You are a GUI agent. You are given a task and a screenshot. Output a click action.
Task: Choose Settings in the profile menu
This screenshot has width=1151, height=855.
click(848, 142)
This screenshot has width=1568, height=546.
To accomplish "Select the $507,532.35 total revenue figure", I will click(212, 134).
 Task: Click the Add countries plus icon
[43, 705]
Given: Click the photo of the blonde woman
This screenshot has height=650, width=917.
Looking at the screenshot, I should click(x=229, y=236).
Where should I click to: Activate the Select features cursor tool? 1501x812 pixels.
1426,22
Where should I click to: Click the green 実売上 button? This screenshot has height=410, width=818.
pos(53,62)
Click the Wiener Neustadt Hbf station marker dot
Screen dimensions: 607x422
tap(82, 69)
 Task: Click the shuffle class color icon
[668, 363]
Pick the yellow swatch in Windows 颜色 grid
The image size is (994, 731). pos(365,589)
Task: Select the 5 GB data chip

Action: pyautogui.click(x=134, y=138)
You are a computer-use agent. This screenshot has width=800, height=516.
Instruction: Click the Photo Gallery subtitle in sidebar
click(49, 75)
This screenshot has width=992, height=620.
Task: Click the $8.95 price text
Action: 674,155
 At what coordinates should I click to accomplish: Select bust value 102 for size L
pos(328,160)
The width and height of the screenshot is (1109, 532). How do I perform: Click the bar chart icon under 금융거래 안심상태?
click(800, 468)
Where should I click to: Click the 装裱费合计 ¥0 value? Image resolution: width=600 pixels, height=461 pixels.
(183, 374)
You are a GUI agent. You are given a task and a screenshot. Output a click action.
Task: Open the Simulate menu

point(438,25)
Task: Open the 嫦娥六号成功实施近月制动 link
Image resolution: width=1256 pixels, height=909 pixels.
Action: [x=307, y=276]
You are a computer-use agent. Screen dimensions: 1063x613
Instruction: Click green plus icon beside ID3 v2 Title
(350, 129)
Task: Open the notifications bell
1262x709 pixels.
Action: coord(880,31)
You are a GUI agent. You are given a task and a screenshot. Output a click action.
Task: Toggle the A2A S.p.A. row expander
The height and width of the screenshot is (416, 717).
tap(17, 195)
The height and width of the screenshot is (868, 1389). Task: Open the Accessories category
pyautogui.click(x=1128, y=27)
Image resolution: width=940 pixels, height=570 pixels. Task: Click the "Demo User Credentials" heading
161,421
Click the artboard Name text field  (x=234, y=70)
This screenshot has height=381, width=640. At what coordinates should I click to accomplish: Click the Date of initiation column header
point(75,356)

════════════════

→ TASK DESCRIPTION: The records above are to be given again in full, exactly as written.

→ ANSWER AREA:
You are a GUI agent. You are given a task and a screenshot. Output a click action.
Task: Choose Settings in the profile menu
This screenshot has width=1151, height=855.
click(848, 142)
This screenshot has width=1568, height=546.
To accomplish "Select the $507,532.35 total revenue figure", I will click(212, 134).
 Task: Click the Add countries plus icon
[43, 705]
Given: Click the photo of the blonde woman
This screenshot has height=650, width=917.
Looking at the screenshot, I should click(x=229, y=236).
Where should I click to: Activate the Select features cursor tool? 1501x812 pixels.
1426,22
Where should I click to: Click the green 実売上 button? This screenshot has height=410, width=818.
pos(53,62)
Click the Wiener Neustadt Hbf station marker dot
Screen dimensions: 607x422
tap(82, 69)
 Task: Click the shuffle class color icon
[668, 363]
Pick the yellow swatch in Windows 颜色 grid
The image size is (994, 731). pos(365,589)
Task: Select the 5 GB data chip

Action: pyautogui.click(x=134, y=138)
You are a computer-use agent. This screenshot has width=800, height=516.
Instruction: Click the Photo Gallery subtitle in sidebar
click(49, 75)
This screenshot has width=992, height=620.
Task: Click the $8.95 price text
Action: 674,155
 At what coordinates should I click to accomplish: Select bust value 102 for size L
pos(328,160)
The width and height of the screenshot is (1109, 532). How do I perform: Click the bar chart icon under 금융거래 안심상태?
click(800, 468)
Where should I click to: Click the 装裱费合计 ¥0 value? Image resolution: width=600 pixels, height=461 pixels.
(183, 374)
You are a GUI agent. You are given a task and a screenshot. Output a click action.
Task: Open the Simulate menu

point(438,25)
Task: Open the 嫦娥六号成功实施近月制动 link
Image resolution: width=1256 pixels, height=909 pixels.
Action: [x=307, y=276]
You are a computer-use agent. Screen dimensions: 1063x613
Instruction: Click green plus icon beside ID3 v2 Title
(350, 129)
Task: Open the notifications bell
1262x709 pixels.
Action: coord(880,31)
You are a GUI agent. You are given a task and a screenshot. Output a click action.
Task: Toggle the A2A S.p.A. row expander
The height and width of the screenshot is (416, 717).
tap(17, 195)
The height and width of the screenshot is (868, 1389). Task: Open the Accessories category
pyautogui.click(x=1128, y=27)
Image resolution: width=940 pixels, height=570 pixels. Task: Click the "Demo User Credentials" heading
161,421
Click the artboard Name text field  (x=234, y=70)
This screenshot has height=381, width=640. At what coordinates should I click to accomplish: Click the Date of initiation column header
point(75,356)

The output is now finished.